*What you are asked to do*
In the records that follow, find the line with "Task: Click the Optional badge"; from there, retype every line exactly through the line with "Instruction: Click Windows", which also belongs to the answer.

BEGIN

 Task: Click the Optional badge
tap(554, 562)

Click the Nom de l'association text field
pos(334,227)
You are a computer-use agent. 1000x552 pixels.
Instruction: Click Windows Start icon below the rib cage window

END
BEGIN

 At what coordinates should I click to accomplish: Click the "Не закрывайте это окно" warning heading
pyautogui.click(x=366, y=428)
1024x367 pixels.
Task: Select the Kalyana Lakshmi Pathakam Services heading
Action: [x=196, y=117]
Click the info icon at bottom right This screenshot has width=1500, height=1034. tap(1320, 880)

END
BEGIN

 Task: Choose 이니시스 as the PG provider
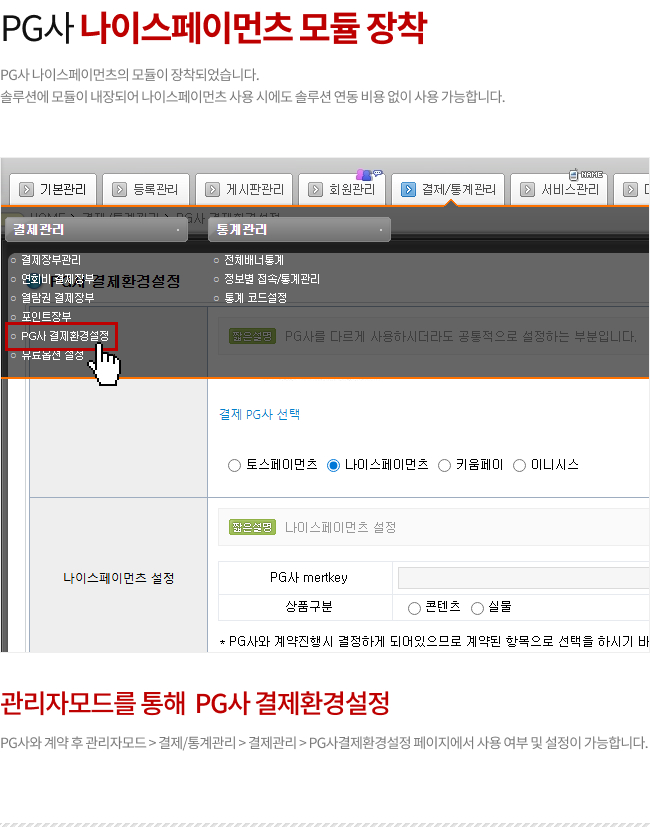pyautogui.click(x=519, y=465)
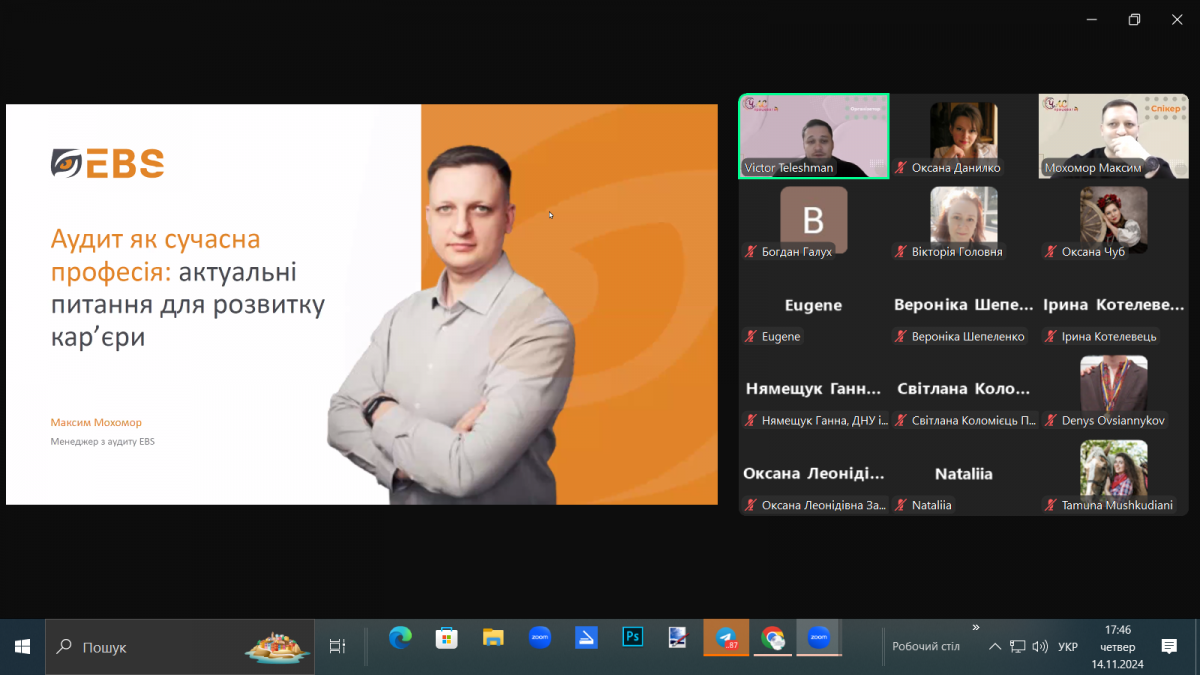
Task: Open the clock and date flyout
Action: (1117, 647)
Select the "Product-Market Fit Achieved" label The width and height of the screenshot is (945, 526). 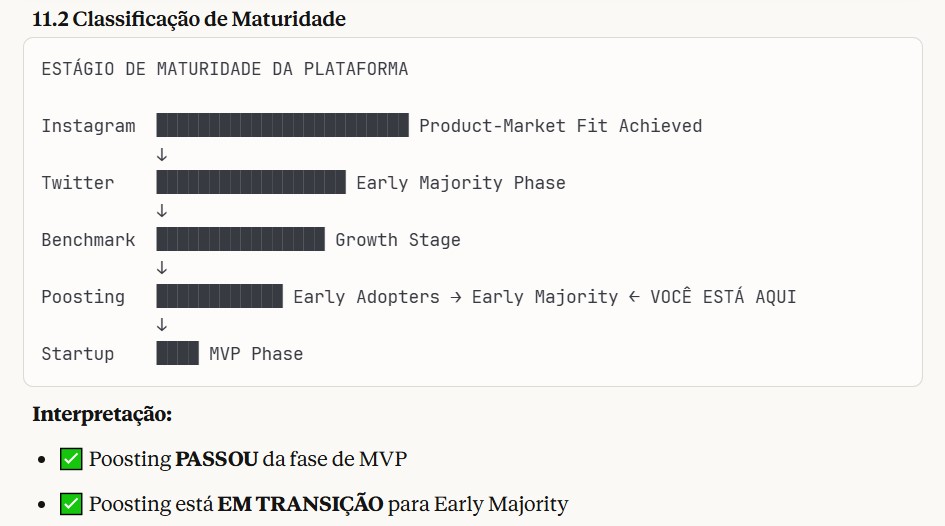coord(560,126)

END

*Answer box*
 Task: Click the Optional badge
tap(554, 562)

Click the Nom de l'association text field
pos(334,227)
You are a computer-use agent. 1000x552 pixels.
Instruction: Click Windows Start icon below the rib cage window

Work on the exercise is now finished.